**Short problem:** Reproduce every line of the material below without changing a single character.

· · ·

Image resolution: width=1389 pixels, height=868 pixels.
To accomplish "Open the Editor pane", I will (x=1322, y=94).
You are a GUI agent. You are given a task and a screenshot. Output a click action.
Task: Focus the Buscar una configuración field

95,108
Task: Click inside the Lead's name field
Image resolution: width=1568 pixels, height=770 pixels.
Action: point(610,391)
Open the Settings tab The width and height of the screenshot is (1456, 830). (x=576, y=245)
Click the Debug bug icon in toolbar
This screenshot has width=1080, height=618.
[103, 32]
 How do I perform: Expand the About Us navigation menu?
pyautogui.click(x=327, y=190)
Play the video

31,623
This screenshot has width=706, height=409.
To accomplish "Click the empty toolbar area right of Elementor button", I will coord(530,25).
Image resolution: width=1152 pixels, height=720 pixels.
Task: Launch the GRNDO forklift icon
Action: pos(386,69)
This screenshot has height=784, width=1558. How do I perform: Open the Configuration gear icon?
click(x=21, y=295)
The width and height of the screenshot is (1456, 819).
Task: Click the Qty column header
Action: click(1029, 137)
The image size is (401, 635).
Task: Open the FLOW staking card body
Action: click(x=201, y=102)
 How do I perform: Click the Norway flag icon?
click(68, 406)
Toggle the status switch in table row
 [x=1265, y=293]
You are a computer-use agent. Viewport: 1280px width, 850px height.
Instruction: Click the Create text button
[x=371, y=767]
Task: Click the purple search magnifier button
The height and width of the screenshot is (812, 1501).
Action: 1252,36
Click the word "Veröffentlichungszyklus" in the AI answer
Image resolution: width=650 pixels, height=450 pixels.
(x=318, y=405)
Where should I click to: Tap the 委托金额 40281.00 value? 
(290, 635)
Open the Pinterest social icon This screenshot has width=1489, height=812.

· · ·

**Output below:**
Image resolution: width=1389 pixels, height=868 pixels.
To accomplish "Open the Editor pane", I will (x=1322, y=94).
You are a GUI agent. You are given a task and a screenshot. Output a click action.
Task: Focus the Buscar una configuración field

95,108
Task: Click inside the Lead's name field
Image resolution: width=1568 pixels, height=770 pixels.
Action: point(610,391)
Open the Settings tab The width and height of the screenshot is (1456, 830). (x=576, y=245)
Click the Debug bug icon in toolbar
This screenshot has width=1080, height=618.
[103, 32]
 How do I perform: Expand the About Us navigation menu?
pyautogui.click(x=327, y=190)
Play the video

31,623
This screenshot has width=706, height=409.
To accomplish "Click the empty toolbar area right of Elementor button", I will coord(530,25).
Image resolution: width=1152 pixels, height=720 pixels.
Task: Launch the GRNDO forklift icon
Action: pos(386,69)
This screenshot has height=784, width=1558. How do I perform: Open the Configuration gear icon?
click(x=21, y=295)
The width and height of the screenshot is (1456, 819).
Task: Click the Qty column header
Action: click(1029, 137)
The image size is (401, 635).
Task: Open the FLOW staking card body
Action: click(x=201, y=102)
 How do I perform: Click the Norway flag icon?
click(68, 406)
Toggle the status switch in table row
 [x=1265, y=293]
You are a computer-use agent. Viewport: 1280px width, 850px height.
Instruction: Click the Create text button
[x=371, y=767]
Task: Click the purple search magnifier button
The height and width of the screenshot is (812, 1501).
Action: 1252,36
Click the word "Veröffentlichungszyklus" in the AI answer
Image resolution: width=650 pixels, height=450 pixels.
(x=318, y=405)
Where should I click to: Tap the 委托金额 40281.00 value? 
(290, 635)
Open the Pinterest social icon This screenshot has width=1489, height=812.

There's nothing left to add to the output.